だが、ほんとうにそれでうまくいくとお思いですか?貢献をするひとたちが、しないひとたちを恨むようなことはありませんか?

そう、恨むだろうね。そのひとたちが悟りを開いていなければ。しかし、悟りに達したひとたちは、貢献をしないひとたちに大きな憐れみを感じるだろうが、恨みはしない。

憐れみ?

そう。なぜなら、貢献をするひとたちは、しないひとたちが大きなチャンスと最高の栄光を失っていることを知っているから。ほんとうの自分についての最高の考えを創造し、経験するという栄光だよ。それだけでも、何もせず、怠けることに対する罰としては──もし、罰が必要ならの話だが──充分だとわかっているから。ただし、罰は必要ない。

それにしても、貢献するひとたちは、自分たちの労働の果実が奪われて、怠け者に与えられることに対して、ほんとうに怒りを感じないでしょうか?

どうも、話を聞いていなかったようだな。誰でも最低限、生きていくのに必要なものを与えられる。そのために、豊かな者は、自分が得たものの一○パーセントを貢献として差し出す。所得については、開かれた市場が個々の貢献の価値を決めるだろう。いまのあなたがたの国と同じだよ。

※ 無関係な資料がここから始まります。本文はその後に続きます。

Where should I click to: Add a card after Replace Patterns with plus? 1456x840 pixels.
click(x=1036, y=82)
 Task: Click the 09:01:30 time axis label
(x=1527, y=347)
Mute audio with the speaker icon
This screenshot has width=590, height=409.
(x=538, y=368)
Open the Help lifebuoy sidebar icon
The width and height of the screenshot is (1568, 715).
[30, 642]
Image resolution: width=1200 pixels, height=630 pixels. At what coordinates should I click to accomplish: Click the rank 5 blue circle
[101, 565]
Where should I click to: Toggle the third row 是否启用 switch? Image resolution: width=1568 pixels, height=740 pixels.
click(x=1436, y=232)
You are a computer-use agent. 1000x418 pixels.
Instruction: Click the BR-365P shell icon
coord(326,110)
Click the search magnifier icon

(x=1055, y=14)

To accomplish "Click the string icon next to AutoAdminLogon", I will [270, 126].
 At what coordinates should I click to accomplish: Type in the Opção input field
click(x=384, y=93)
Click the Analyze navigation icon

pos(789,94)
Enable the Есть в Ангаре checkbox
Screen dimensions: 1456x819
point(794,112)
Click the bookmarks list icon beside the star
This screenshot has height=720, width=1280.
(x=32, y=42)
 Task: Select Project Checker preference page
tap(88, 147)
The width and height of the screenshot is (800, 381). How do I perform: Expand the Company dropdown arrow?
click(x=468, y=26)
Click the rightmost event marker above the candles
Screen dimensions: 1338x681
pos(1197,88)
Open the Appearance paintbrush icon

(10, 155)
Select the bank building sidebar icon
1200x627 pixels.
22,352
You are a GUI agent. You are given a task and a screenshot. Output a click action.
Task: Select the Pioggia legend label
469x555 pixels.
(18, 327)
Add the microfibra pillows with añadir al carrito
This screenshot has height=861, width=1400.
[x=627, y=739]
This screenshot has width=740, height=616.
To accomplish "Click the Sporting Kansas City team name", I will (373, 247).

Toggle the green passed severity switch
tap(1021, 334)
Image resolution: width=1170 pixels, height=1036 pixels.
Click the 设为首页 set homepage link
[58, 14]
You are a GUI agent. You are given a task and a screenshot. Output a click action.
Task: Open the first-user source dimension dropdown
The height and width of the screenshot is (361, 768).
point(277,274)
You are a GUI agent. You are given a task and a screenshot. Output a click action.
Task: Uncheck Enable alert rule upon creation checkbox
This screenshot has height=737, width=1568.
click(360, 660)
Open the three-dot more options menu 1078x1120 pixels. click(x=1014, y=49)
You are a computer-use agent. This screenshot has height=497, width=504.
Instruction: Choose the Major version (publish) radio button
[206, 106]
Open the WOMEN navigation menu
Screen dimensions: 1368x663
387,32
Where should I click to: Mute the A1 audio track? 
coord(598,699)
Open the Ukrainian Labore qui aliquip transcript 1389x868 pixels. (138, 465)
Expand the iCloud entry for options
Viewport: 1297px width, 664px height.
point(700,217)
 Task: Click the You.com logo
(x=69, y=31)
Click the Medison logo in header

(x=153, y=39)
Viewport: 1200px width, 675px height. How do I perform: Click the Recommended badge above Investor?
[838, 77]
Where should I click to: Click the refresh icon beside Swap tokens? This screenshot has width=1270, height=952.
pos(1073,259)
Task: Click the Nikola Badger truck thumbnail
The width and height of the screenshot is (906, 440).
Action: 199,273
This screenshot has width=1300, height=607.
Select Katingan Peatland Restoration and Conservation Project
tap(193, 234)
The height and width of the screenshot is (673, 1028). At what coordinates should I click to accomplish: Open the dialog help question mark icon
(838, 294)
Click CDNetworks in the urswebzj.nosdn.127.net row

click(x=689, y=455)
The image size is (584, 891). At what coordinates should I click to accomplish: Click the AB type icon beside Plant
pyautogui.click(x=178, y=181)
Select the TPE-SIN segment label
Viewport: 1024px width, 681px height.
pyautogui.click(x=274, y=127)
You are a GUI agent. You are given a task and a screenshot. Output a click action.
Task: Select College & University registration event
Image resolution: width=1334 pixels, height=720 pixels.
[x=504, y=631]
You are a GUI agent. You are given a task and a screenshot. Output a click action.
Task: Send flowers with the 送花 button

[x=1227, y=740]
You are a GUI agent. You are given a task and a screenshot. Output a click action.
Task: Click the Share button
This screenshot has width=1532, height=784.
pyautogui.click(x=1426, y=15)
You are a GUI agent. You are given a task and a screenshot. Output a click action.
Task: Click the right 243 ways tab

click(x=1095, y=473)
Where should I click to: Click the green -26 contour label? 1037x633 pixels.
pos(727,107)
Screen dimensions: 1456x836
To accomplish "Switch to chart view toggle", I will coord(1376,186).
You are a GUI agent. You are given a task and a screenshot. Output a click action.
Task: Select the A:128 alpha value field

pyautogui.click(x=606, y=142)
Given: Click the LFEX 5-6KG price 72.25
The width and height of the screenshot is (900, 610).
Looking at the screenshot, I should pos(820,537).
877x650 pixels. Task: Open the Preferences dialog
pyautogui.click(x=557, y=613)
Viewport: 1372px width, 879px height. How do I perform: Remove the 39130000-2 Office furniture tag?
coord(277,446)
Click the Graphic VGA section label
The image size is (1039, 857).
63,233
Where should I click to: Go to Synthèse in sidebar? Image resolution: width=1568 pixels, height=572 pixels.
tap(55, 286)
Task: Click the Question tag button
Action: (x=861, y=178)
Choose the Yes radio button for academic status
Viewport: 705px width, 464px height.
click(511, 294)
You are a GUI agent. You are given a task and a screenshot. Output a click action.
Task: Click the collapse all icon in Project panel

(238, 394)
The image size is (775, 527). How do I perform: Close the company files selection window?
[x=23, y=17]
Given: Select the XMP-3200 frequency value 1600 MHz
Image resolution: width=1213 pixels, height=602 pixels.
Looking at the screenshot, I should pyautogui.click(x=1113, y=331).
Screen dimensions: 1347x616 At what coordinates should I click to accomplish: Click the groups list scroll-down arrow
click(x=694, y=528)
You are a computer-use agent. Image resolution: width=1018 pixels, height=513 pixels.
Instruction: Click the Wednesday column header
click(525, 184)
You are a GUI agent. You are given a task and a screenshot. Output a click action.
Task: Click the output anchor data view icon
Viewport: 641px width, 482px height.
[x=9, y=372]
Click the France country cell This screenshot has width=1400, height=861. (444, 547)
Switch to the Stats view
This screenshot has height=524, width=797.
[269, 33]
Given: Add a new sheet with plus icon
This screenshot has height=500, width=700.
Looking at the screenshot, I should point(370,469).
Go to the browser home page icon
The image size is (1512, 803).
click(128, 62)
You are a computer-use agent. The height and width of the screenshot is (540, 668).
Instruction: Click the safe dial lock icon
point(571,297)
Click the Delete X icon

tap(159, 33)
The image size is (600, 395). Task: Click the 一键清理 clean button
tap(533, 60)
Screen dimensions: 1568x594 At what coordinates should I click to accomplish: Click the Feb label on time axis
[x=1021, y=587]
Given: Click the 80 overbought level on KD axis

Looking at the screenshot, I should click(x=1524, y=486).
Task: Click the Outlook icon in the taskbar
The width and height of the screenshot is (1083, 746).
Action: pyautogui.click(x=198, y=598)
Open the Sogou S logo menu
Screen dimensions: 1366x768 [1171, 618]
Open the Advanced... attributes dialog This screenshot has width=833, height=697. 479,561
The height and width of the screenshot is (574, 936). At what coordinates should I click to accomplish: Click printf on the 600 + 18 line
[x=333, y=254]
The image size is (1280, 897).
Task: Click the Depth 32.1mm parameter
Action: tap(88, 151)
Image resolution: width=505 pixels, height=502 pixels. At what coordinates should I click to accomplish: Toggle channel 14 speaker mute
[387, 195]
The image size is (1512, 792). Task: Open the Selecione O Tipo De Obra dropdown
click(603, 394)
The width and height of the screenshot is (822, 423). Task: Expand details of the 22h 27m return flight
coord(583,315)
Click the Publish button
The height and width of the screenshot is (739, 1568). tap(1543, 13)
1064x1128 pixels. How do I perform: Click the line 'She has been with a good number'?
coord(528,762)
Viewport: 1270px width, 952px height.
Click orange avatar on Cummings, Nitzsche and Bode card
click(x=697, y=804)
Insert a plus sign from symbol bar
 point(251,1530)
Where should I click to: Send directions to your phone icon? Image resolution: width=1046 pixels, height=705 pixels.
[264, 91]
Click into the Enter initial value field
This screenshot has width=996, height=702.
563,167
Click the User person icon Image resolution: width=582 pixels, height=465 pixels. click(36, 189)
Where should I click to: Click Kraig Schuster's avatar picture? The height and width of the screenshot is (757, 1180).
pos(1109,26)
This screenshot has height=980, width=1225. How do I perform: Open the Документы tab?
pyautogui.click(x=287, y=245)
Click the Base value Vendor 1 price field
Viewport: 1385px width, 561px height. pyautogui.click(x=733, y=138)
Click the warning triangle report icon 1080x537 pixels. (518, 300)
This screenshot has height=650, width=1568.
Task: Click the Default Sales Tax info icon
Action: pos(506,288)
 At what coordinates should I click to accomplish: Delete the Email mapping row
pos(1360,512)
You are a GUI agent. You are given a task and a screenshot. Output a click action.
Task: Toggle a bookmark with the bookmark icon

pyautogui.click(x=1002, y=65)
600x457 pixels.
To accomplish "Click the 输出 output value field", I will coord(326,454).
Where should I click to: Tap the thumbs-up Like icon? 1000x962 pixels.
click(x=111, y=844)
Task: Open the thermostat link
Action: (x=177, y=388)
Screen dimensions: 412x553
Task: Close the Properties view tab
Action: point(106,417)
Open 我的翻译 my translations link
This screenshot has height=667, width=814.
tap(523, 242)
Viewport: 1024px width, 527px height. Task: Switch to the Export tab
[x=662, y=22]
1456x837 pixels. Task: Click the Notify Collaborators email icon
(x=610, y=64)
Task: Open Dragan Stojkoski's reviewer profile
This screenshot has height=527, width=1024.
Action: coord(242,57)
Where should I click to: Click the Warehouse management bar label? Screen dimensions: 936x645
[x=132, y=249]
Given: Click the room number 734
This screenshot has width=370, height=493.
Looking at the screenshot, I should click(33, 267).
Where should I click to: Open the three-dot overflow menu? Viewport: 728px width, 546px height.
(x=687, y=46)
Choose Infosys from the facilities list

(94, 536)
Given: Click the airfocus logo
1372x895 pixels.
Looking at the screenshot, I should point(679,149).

それでは、やっぱり「豊かな者」と「貧しい者」がいるんですね、いまと同じに!それじゃ、平等じゃないですよ。

しかし、機会は平等だよ。誰でも、最低限、憂いなく生きられる機会を与えられる。そして、誰でも、知識や技術を習得し、天性の才能を喜びの場で活用する機会を平等に与えられる。

喜びの場?

いまは「職場」と言われているね。

それでも、やっぱり「羨望」はあるんじゃないですか?

羨望はあるだろう。だが、嫉妬はない。羨望は自然な感情で、もっと多くを望む気持ちを起こさせる。二歳の幼女が、お兄ちゃんのようにドアのノブに手が届くといいな、とうらやましがる気持ちだ。べつに悪いことではない。羨望は動機づけとしてはたらく。純粋な欲望だ。偉大さの母だ。
ただし、嫉妬を駆りたてるのは「不安」で、他人がもっと貧しければいいと思わせる。基本にあるのは、たいてい、にがにがしさだ。怒りから生まれ、怒りへとつながる。ひとを殺す。嫉妬はひとを殺害する。三角関係の嫉妬に苦しんだ者は、誰でもそれを知っている。嫉妬はひとを殺すが、羨望は誕生の契機となる。
うらやましいという心をもった者には、自分なりの方法で成功する機会がひらかれる。経済的、政治的、社会的に立ちふさがる者は誰もいない。人種や性、性的嗜好に阻まれることもない。生まれや階級や年齢に阻まれることもない。どんな理由であれ、阻まれることはない。どんな理由の差別も、もう許されなくなる。それでも「豊かな者」と「貧しい者」はいるだろうが、「飢える者」や「極貧の者」はいないだろう。いいかね、人生からインセンティヴが失われるわけではない……ただ、絶望が消えるだけだ。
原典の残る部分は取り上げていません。